* [Work required]: In the material below, find the line with "Click the Screenshot button" and the line with "Click the locked", then output both and every line between them exactly, omitting pictures.

━━ Available data

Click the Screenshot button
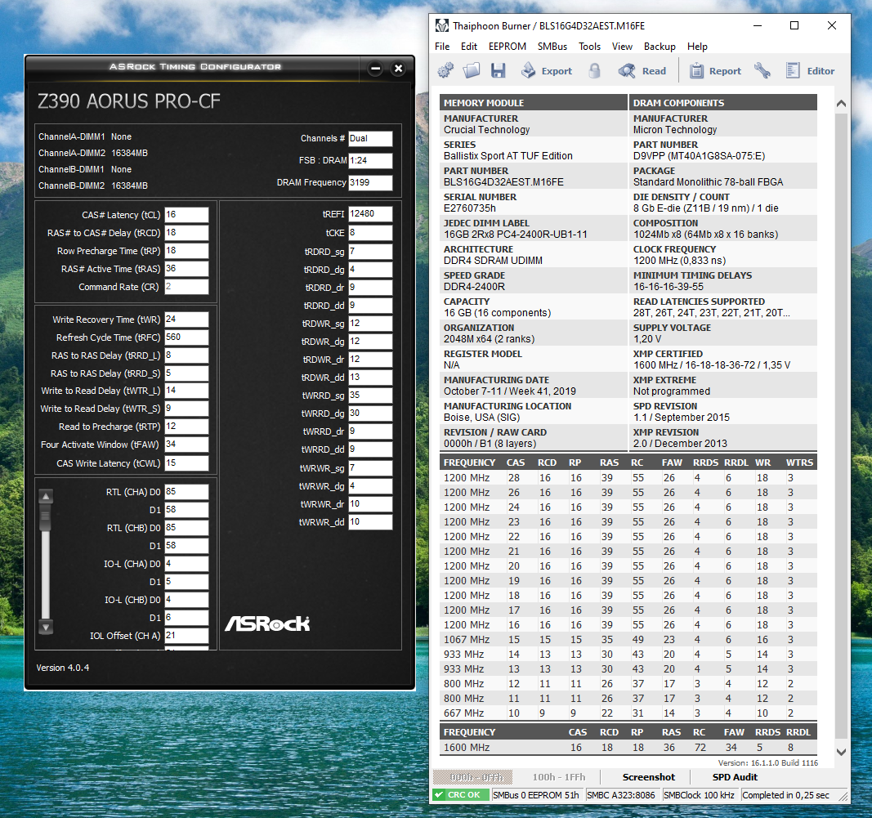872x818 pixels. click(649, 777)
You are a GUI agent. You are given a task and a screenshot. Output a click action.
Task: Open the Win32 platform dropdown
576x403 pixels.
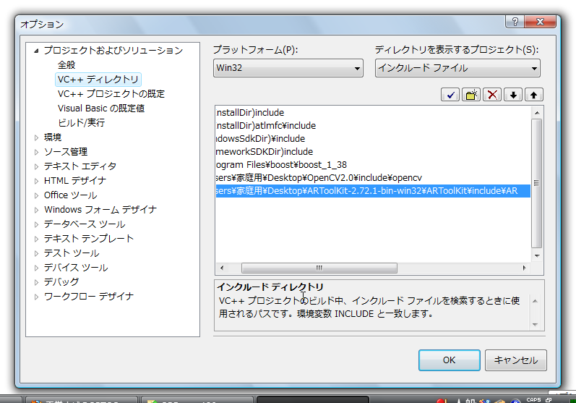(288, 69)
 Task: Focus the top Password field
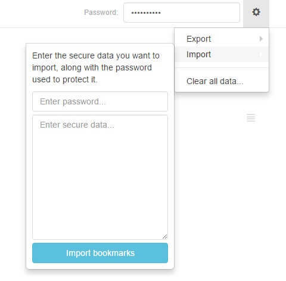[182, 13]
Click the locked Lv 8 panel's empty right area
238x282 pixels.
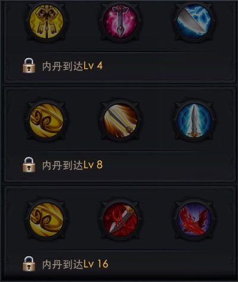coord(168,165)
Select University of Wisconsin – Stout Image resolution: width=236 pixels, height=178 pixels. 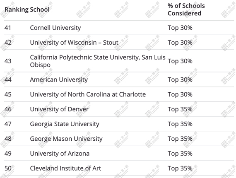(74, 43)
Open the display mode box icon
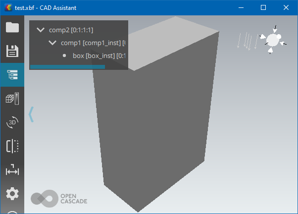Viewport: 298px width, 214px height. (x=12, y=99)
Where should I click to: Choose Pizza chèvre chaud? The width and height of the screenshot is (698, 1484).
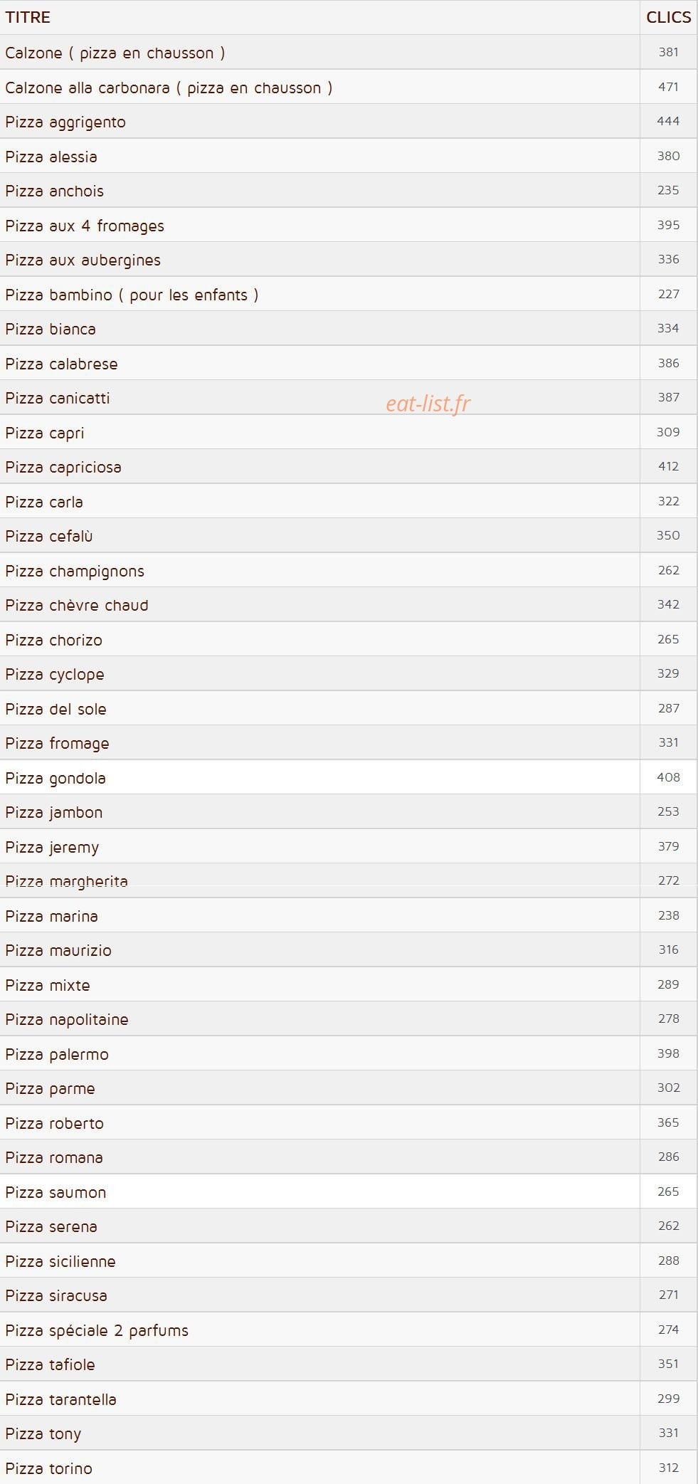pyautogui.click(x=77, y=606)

━━━━
━━ Available data

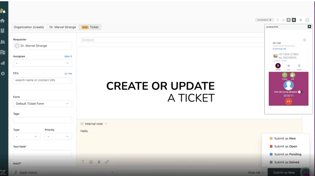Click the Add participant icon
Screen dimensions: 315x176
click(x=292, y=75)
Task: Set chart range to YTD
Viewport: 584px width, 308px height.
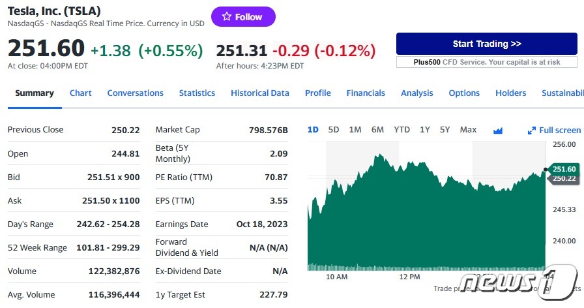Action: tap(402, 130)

━━━━
━━ Available data

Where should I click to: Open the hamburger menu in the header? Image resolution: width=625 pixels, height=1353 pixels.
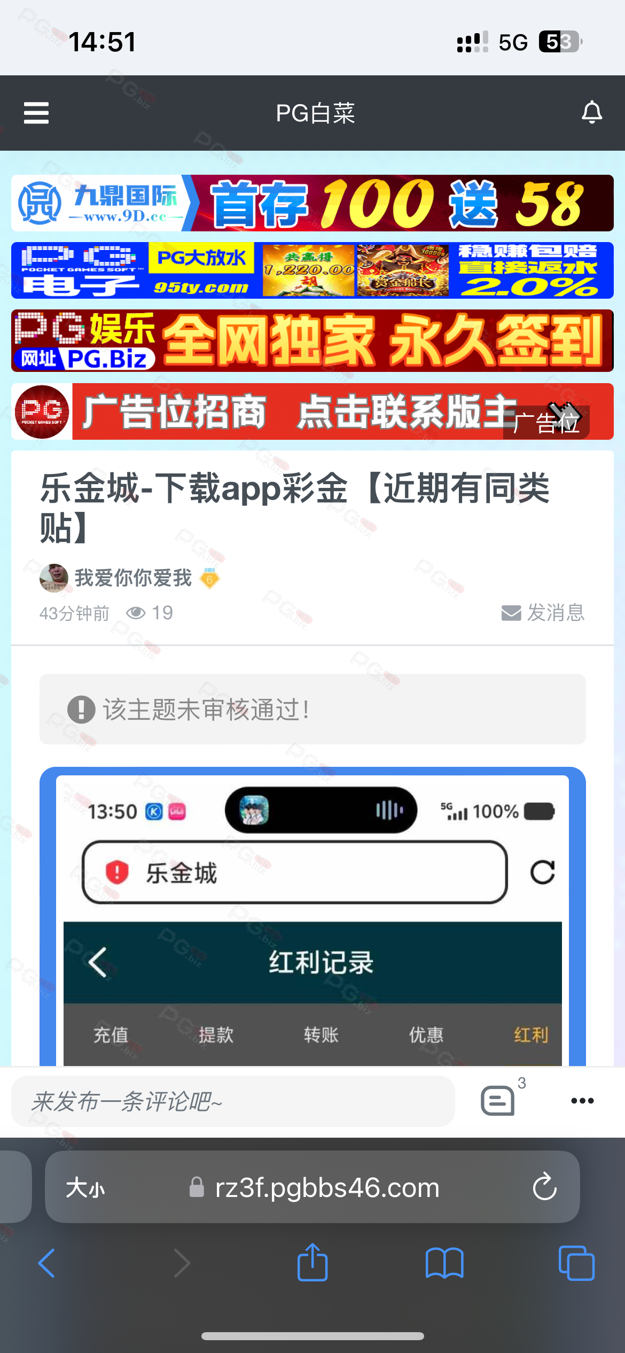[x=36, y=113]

━━━━

* [Written response]:
Click the Screenshot button
872x818 pixels. click(649, 777)
You are a GUI agent. You are given a task and a screenshot. Output a click action.
Task: Open the Win32 platform dropdown
576x403 pixels.
(288, 69)
 Task: Focus the top Password field
[182, 13]
Click the locked Lv 8 panel's empty right area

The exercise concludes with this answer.